- EXERCISE GOAL
The data should be printed again, exactly.

- ENTRIES PROVIDED
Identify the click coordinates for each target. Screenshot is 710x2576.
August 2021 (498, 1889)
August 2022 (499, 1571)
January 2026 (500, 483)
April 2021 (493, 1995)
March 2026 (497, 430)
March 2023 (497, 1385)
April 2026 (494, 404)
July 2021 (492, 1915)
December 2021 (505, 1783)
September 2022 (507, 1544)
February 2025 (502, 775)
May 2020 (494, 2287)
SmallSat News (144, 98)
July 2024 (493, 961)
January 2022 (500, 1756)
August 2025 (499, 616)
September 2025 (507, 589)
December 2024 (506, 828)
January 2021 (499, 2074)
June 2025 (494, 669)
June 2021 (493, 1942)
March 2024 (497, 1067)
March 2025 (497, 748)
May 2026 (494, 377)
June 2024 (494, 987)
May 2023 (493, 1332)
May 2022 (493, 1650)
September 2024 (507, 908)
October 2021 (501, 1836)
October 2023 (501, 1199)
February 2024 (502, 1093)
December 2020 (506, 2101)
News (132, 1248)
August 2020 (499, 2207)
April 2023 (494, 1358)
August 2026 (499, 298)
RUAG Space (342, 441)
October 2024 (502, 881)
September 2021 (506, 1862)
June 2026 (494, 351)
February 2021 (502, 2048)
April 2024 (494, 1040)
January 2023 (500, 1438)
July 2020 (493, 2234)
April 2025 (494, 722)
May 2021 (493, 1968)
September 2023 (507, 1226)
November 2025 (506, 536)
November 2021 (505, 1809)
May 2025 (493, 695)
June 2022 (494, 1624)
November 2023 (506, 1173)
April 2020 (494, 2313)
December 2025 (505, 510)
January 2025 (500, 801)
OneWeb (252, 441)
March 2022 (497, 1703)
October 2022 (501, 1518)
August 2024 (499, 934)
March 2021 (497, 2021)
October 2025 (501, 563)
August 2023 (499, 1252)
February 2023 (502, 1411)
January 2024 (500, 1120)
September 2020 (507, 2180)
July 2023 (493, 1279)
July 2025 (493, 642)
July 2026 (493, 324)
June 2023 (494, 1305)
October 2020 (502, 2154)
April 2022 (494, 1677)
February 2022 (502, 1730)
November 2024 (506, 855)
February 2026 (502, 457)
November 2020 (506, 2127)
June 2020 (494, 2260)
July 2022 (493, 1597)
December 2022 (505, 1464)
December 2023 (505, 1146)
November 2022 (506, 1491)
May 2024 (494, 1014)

- RESPONSE TO THE TASK
Identify the click coordinates for each target. Screenshot is 710x2576.
August 2021 (498, 1889)
August 2022 (499, 1571)
January 2026 (500, 483)
April 2021 (493, 1995)
March 2026 (497, 430)
March 2023 (497, 1385)
April 2026 (494, 404)
July 2021 (492, 1915)
December 2021 (505, 1783)
September 2022 (507, 1544)
February 2025 (502, 775)
May 2020 (494, 2287)
SmallSat News (144, 98)
July 2024 (493, 961)
January 2022 (500, 1756)
August 2025 (499, 616)
September 2025 (507, 589)
December 2024 (506, 828)
January 2021 (499, 2074)
June 2025 (494, 669)
June 2021 (493, 1942)
March 2024 (497, 1067)
March 2025 (497, 748)
May 2026 (494, 377)
June 2024 (494, 987)
May 2023 (493, 1332)
May 2022 (493, 1650)
September 2024 (507, 908)
October 2021 (501, 1836)
October 2023 (501, 1199)
February 2024 (502, 1093)
December 2020 (506, 2101)
News (132, 1248)
August 2020 (499, 2207)
April 2023 (494, 1358)
August 2026 (499, 298)
RUAG Space (342, 441)
October 2024 (502, 881)
September 2021 (506, 1862)
June 2026 (494, 351)
February 2021 (502, 2048)
April 2024 (494, 1040)
January 2023 (500, 1438)
July 2020 (493, 2234)
April 2025 (494, 722)
May 2021 (493, 1968)
September 2023 (507, 1226)
November 2025 (506, 536)
November 2021 (505, 1809)
May 2025 (493, 695)
June 2022 (494, 1624)
November 2023 (506, 1173)
April 2020 (494, 2313)
December 2025 (505, 510)
January 2025 (500, 801)
OneWeb (252, 441)
March 2022 (497, 1703)
October 2022 (501, 1518)
August 2024 (499, 934)
March 2021 (497, 2021)
October 2025 (501, 563)
August 2023 (499, 1252)
February 2023 (502, 1411)
January 2024 (500, 1120)
September 2020 (507, 2180)
July 2023 (493, 1279)
July 2025 (493, 642)
July 2026 (493, 324)
June 2023 (494, 1305)
October 2020 (502, 2154)
April 2022 (494, 1677)
February 2022 (502, 1730)
November 2024 (506, 855)
February 2026 (502, 457)
November 2020 (506, 2127)
June 2020 (494, 2260)
July 2022 (493, 1597)
December 2022 (505, 1464)
December 2023 (505, 1146)
November 2022 (506, 1491)
May 2024 (494, 1014)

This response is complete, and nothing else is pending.